→ **DIRECTIONS FOR THIS TASK**: Word for word, write the records out again, but omit each picture.

→ **Saved data entries**:
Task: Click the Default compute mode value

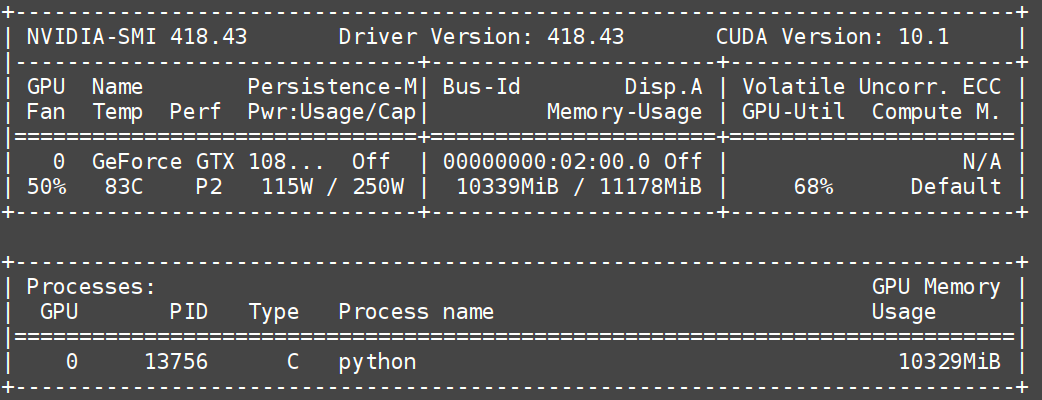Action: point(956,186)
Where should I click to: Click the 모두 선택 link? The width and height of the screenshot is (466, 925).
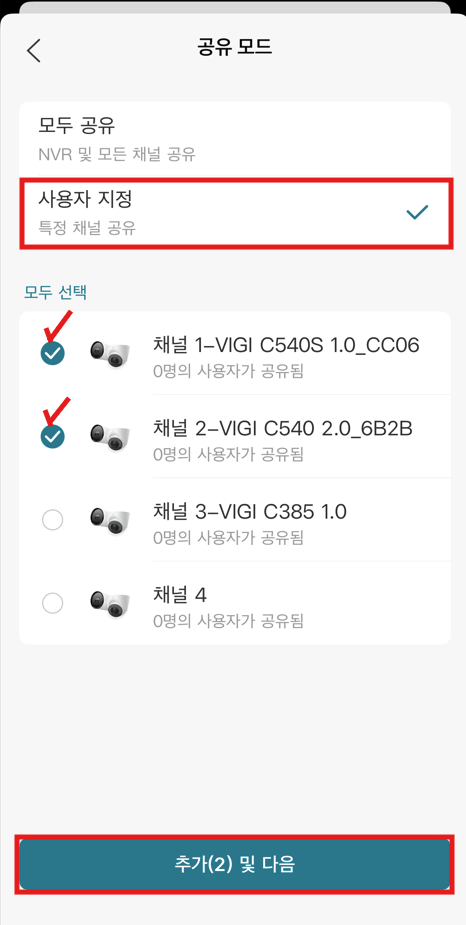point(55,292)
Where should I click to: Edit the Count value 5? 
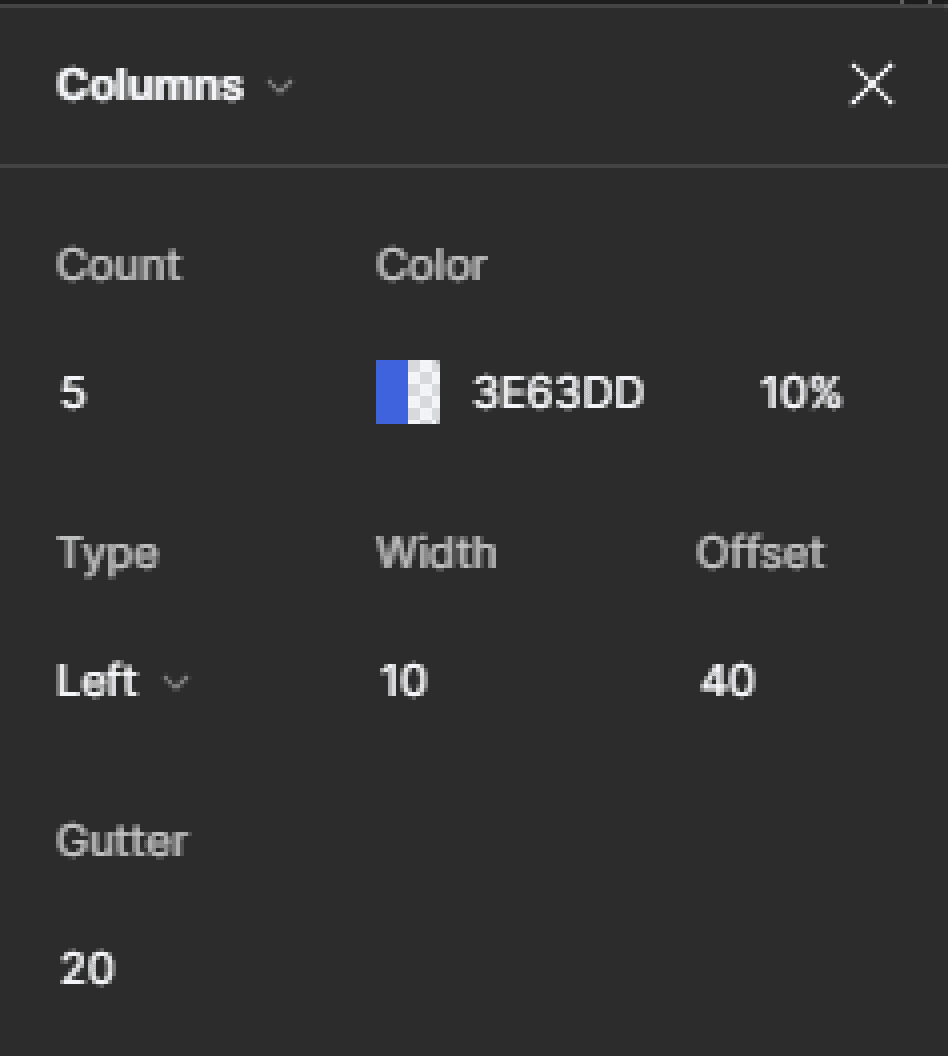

→ **EXERCISE ANSWER**:
Task: Click the Default compute mode value

Action: point(956,186)
Where should I click to: Click the 모두 선택 link? The width and height of the screenshot is (466, 925).
point(55,292)
Where should I click to: Edit the Count value 5? 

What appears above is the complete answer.